→ **WHAT TO DO**
In the stretch from the line containing "Click the ticket number #1827250" through the line containing "The width and height of the screenshot is (1015, 570).", replace "order list" with "order history" and reproduce those lines with everything else unchanged.

Entries for locating words and elements:
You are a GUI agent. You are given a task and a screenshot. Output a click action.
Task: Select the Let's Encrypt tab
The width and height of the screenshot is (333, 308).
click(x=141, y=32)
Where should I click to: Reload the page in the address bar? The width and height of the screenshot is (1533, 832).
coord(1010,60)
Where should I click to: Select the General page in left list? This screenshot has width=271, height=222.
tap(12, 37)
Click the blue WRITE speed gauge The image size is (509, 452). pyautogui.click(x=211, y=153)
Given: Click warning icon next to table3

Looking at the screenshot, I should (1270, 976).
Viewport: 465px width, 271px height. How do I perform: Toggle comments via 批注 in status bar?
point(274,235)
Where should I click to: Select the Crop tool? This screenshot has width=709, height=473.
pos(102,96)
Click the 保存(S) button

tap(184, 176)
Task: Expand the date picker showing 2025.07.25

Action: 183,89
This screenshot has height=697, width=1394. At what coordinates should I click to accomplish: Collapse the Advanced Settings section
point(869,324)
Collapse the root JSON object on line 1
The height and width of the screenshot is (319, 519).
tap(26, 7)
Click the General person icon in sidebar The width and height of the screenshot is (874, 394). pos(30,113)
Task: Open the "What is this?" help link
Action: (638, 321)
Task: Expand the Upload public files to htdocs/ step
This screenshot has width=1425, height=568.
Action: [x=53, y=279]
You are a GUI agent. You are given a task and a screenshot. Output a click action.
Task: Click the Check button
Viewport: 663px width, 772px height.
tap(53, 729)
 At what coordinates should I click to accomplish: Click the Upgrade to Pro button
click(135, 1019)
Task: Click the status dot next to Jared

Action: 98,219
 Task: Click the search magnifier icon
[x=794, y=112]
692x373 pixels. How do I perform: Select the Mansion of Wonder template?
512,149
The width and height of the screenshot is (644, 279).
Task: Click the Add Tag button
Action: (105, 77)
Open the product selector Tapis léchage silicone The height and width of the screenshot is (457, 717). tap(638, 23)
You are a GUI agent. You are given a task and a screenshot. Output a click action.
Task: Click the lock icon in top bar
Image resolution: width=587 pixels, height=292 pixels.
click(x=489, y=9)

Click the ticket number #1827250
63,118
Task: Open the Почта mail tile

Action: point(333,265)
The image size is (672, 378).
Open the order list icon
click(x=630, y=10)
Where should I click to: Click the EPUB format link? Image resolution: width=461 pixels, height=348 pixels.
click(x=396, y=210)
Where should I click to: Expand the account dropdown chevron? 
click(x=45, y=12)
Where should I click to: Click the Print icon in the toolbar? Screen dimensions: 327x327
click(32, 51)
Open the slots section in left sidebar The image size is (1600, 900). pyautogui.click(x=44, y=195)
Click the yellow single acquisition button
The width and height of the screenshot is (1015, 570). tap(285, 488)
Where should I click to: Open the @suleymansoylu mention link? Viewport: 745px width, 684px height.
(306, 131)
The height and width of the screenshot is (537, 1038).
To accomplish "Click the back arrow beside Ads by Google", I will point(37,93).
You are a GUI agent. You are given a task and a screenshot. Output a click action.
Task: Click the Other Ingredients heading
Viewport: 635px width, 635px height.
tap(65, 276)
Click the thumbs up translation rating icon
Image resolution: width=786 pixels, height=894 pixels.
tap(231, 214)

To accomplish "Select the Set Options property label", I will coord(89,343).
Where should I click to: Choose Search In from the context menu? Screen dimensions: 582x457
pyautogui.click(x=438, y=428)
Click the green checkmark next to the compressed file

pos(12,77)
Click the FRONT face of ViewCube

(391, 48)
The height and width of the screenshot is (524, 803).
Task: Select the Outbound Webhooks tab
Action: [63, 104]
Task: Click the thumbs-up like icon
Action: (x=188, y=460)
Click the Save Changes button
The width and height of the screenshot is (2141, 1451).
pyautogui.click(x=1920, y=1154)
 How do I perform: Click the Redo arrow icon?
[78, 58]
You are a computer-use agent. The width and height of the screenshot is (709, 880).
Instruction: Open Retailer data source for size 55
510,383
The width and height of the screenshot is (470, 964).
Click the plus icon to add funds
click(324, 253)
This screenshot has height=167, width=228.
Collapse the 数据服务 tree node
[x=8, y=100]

→ **RESPONSE TO THE TASK**
Click the ticket number #1827250
63,118
Task: Open the Почта mail tile

Action: point(333,265)
The image size is (672, 378).
Open the order history icon
click(x=630, y=10)
Where should I click to: Click the EPUB format link? Image resolution: width=461 pixels, height=348 pixels.
click(x=396, y=210)
Where should I click to: Expand the account dropdown chevron? 
click(x=45, y=12)
Where should I click to: Click the Print icon in the toolbar? Screen dimensions: 327x327
click(32, 51)
Open the slots section in left sidebar The image size is (1600, 900). pyautogui.click(x=44, y=195)
Click the yellow single acquisition button
The width and height of the screenshot is (1015, 570). tap(285, 488)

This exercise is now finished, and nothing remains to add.